In this article, we’ll explore a few of the most common methods and highlight their advantages and disadvantages.

We will be using the following functions

  • pivot_table()
  • groupby()
  • value_counts()
  • lambda
  • duplicated()
  • len() with drop_duplicates()

We’ll also include some code examples to help you get started with counting duplicate rows in your own Pandas DataFrame.

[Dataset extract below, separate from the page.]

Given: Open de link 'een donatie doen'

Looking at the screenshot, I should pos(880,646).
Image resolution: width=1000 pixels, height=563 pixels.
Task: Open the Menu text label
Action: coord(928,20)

In this blog post, we will discuss different ways to count duplicate rows in a pandas dataframe with a sample dataframe with 5 columns and 15 rows.

Create Dataframe

Let’s start by creating the test dataframe with duplicate rows

# importing required libraries
import pandas as pd

# creating dataframe
df = pd.DataFrame(
    {
        'Name': ['John', 'Mary', 'John',
                 'John', 'John', 'Mary',
                 'Mary', 'John', 'John',
                 'John', 'Mary', 'John',
                 'John', 'Mary', 'John'],
        'Age': [30, 23, 30, 30, 30, 23, 23,
                30, 30, 30, 23, 30, 30, 23,
                30],
        'Gender': ['M', 'F', 'M', 'M', 'M',
                   'F', 'F', 'M', 'M', 'M',
                   'F', 'M', 'M', 'F', 'M'],
        'Job': ['Doctor', 'Teacher', 'Student',
                'Doctor', 'Student', 'Teacher',
                'Teacher', 'Doctor', 'Student',
                'Doctor', 'Teacher', 'Student',
                'Doctor', 'Teacher', 'Student'],
        'Salary': [100000, 50000, 30000,
                   100000, 30000, 50000,
                   50000, 100000, 30000,
                   100000, 50000, 30000,
                   100000, 50000, 30000]
    })

# displaying the dataframe
df

Out:

  Name Age Gender Job Salary
0 John 30 M Doctor 100000
1 Mary 23 F Teacher 50000
2 John 30 M Student 30000
3 John 30 M Doctor 100000
4 John 30 M Student 30000
5 Mary 23 F Teacher 50000
6 Mary 23 F Teacher 50000
7 John 30 M Doctor 100000
8 John 30 M Student 30000
9 John 30 M Doctor 100000
10 Mary 23 F Teacher 50000
11 John 30 M Student 30000
12 John 30 M Doctor 100000
13 Mary 23 F Teacher 50000
14 John 30 M Student 30000

Now that we have our DataFrame created, let’s look at some of the ways we can count duplicate rows.

Count Duplicates

pivot_table

We’ll discuss is the pivot_table function in this section.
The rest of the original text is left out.